Dataset excerpts:
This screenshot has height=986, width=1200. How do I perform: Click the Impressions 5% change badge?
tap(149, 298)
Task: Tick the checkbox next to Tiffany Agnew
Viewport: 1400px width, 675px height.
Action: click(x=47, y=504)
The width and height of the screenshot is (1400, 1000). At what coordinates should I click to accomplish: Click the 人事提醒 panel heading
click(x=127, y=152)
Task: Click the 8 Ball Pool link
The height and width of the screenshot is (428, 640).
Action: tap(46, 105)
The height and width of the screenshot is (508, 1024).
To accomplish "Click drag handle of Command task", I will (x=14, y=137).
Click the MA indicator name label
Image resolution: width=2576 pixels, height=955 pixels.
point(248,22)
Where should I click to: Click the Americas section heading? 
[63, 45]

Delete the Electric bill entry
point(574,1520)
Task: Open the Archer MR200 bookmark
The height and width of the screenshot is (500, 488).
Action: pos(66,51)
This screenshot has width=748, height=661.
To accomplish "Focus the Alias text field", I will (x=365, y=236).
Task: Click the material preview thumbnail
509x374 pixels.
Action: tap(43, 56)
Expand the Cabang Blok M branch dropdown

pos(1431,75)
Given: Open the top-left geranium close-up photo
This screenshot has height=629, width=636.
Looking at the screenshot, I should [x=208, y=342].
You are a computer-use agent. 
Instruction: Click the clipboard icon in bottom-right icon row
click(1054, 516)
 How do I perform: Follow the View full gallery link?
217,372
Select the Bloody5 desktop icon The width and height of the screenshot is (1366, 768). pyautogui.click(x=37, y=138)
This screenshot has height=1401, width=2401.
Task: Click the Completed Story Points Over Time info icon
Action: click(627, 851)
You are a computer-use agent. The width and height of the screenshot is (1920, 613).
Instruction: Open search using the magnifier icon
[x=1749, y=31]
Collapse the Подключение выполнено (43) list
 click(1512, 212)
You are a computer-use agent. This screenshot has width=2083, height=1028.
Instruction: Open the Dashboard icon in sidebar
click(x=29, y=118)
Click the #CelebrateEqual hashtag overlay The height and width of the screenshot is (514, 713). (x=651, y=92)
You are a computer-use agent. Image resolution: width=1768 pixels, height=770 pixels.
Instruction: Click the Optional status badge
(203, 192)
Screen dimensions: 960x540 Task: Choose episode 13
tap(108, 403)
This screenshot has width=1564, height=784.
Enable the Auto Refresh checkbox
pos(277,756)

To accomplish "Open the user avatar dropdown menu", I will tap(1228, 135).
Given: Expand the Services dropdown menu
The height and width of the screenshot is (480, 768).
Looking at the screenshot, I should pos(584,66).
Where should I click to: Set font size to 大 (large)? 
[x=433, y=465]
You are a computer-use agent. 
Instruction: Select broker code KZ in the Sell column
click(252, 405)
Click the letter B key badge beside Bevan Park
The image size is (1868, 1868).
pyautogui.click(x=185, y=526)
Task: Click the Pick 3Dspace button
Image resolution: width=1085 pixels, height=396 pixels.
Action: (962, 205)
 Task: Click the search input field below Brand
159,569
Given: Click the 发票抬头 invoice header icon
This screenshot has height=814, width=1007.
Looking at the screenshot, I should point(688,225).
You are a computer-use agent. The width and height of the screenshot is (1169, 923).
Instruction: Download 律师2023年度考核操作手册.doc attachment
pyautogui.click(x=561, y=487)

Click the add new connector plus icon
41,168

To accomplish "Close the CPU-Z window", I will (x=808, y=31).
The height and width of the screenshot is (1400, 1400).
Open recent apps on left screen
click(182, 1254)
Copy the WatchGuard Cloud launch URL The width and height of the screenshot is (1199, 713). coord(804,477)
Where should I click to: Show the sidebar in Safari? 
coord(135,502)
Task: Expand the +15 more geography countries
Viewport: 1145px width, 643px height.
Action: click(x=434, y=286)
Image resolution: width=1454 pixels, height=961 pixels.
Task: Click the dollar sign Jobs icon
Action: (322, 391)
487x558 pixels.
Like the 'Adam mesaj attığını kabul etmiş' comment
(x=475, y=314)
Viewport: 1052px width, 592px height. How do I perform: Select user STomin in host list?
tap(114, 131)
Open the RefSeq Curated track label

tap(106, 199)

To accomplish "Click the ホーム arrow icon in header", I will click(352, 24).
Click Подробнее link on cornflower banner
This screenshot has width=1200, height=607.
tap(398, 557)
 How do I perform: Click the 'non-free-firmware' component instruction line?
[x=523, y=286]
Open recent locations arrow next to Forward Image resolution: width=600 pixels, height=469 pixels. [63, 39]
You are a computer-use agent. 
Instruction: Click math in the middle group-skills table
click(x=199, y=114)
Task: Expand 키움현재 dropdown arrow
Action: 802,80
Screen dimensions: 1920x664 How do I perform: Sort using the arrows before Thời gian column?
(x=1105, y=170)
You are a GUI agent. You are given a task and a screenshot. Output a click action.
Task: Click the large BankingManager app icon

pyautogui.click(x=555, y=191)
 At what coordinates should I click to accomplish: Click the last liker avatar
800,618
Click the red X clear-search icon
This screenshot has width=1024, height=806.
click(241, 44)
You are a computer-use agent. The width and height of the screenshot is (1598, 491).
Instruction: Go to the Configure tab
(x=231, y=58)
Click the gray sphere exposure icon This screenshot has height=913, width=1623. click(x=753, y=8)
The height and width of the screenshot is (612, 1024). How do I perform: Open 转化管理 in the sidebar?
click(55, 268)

* Your objective
Within the entries, find all lines that contain "computer" and copy each one.

* Written solution
You are a computer-use agent. 
You are a computer-use agent. The width and height of the screenshot is (1920, 613).
You are a computer-use agent. This screenshot has width=2083, height=1028.
You are a computer-use agent. Image resolution: width=1768 pixels, height=770 pixels.
You are a computer-use agent. 
You are a computer-use agent. The width and height of the screenshot is (1169, 923).
You are a computer-use agent. 
You are a computer-use agent. The width and height of the screenshot is (1598, 491).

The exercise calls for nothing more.